Certiorari Denied February 26, 1962. See 82 S.Ct. 643.

HAYNSWORTH, Circuit Judge.

Convicted of possession and concealment of contraband whisky, the defendant contends seizure of the whisky was in violation of his Fourth Amendment rights. At the trial he conceded there was probable cause to search the trunk of his automobile where the whisky was stored, but contended a search warrant could have been obtained and was prerequisite to the search. On appeal, he has reversed his position, conceding a warrant was not required if there was probable cause for the search, but contending there was no probable cause. We find no merit in either contention.

From the record it appears that federal agents were looking for the defendant in the vicinity of his home in Richmond, Virginia, for the purpose of serving a warrant for his arrest, issued in Philadelphia, Pennsylvania, where he was charged with participation in a conspiracy to violate the revenue laws relating to whisky. Earlier in the evening they stopped a Cadillac automobile which the agents knew belonged to the defendant and which they were informed he used for the transportation of whisky, but he was not in the Cadillac at the time, and, apparently, neither that car nor the driver was detained. Later the agents saw a Pontiac automobile, which the agents had observed on previous occasions, approaching the defendant's residence, near which it was brought to a stop at the curb. The agents, following in an automobile, brought their vehicle to a stop some distance behind the Pontiac and observed the defendant as he got out of the Pontiac and entered his residence. The agents observed that the rear of the Pontiac was very low, though its rear springs were reinforced with air lift devices. Along the crack between the lid of the trunk and the body of the Pontiac automobile they recognized the odor of moonshine whisky, from which the agents concluded that the load in the trunk of the car was illicit whisky.

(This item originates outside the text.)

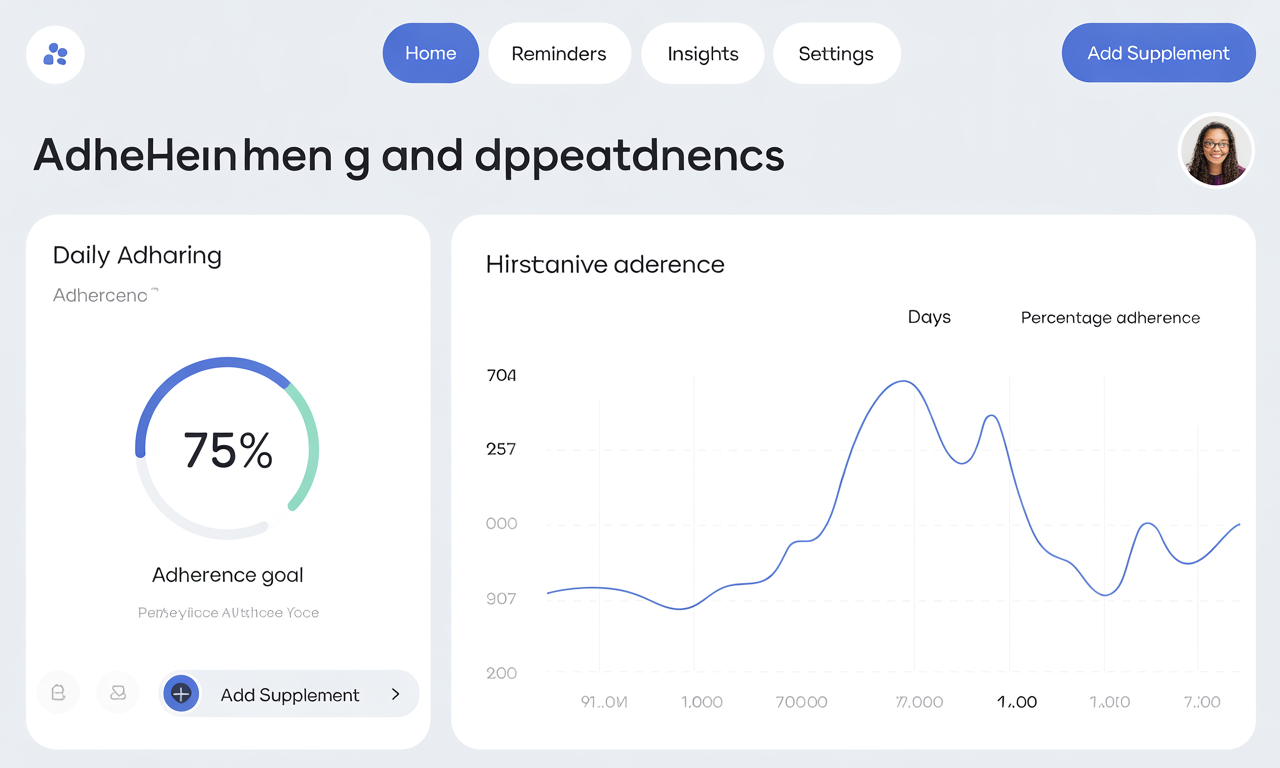Screen dimensions: 1280x768
Task: Click the bell-shaped icon in Daily card
Action: [58, 692]
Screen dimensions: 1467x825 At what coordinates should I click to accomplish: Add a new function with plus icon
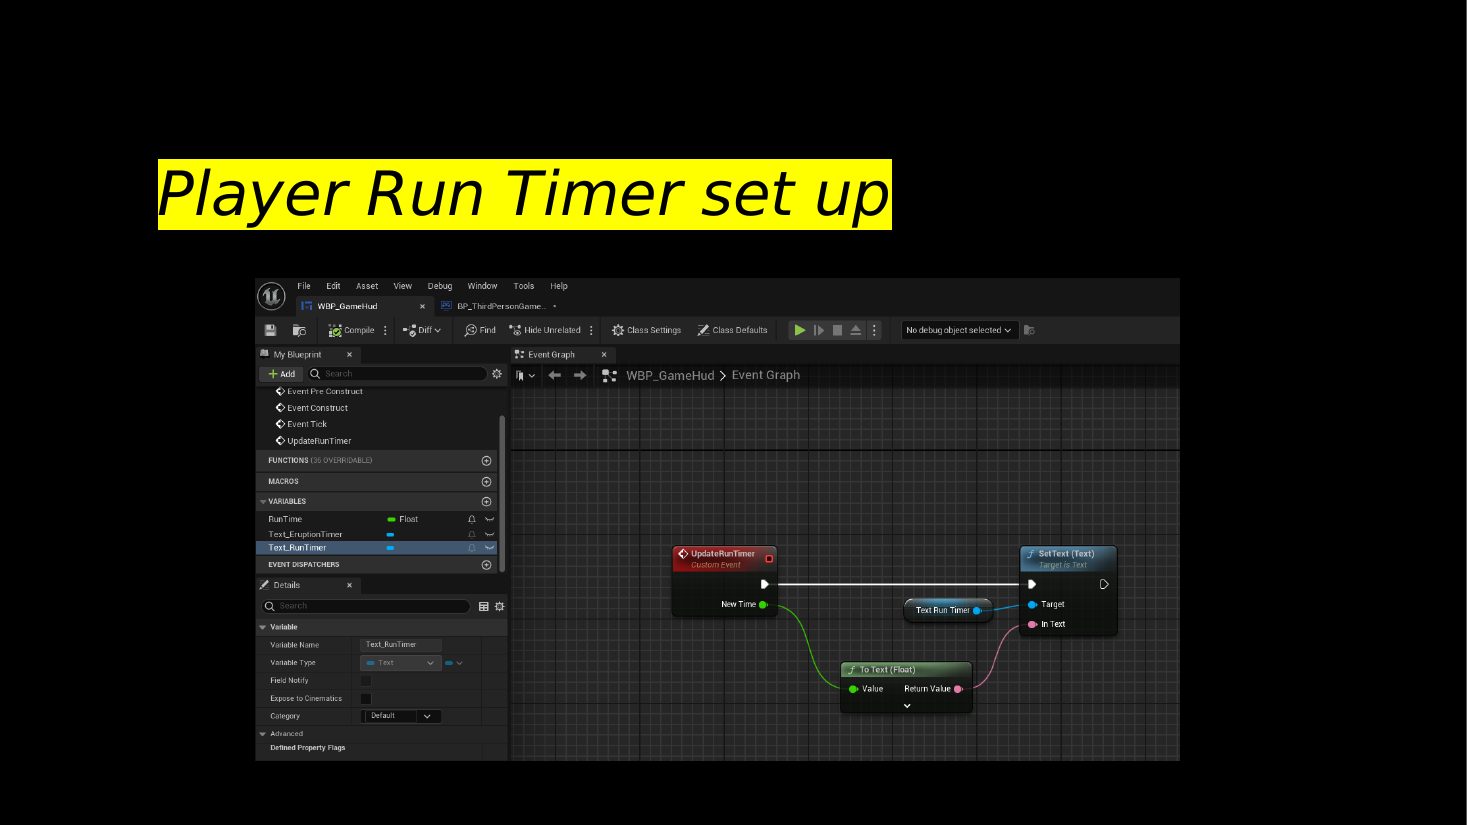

Some of the agents proceeded to the front door of the defendant's house. They were admitted. They arrested the defendant under the arrest warrant which they had. When they asked for the keys to the Pontiac, the defendant produced a key to the ignition, but denied he had a key to the lock of the trunk. One of the agents then removed the rear seat of the Pontiac, pushed aside a piece of cardboard behind the back of the rear seat and removed a half gallon jar from one of several cardboard cartons. This jar was opened and the agents concluded from its odor that it contained moonshine whisky. The defendant then produced a key to the trunk of the car. When the trunk was opened, it was found that it contained some ninety gallons of illicit whisky in half gallon jars packed in cardboard cartons.

Clearly, there was probable cause for the search. The agents, knowing of the defendant's reputation as a bootlegger, observing the reinforced springs of the Pontiac and their compression under the weight of a heavy load and smelling the odor of moonshine whisky coming from the trunk of the car, had abundant reason to believe that the trunk contained illegal whisky. Probable cause for the search of an automobile has been found to exist when the information in the possession of the arresting officers pointed much less certainly to the presence of contraband. Carroll v. United States, 267 U.S. 132, 45 S.Ct. 280, 69 L.Ed. 543; Husty v. United States, 282 U.S. 694, 51 S.Ct. 240, 75 L.Ed. 629; Brinegar v. United States, 338 U.S. 160, 69 S.Ct. 1302, 93 L.Ed. 1879; Godette v. United States, 4 Cir., 199 F.2d 331; Ray v. United States, 4 Cir., 255 F.2d 473. From what the officers knew and observed here, the basis for their belief that the trunk of the automobile contained contraband whisky was more than adequate.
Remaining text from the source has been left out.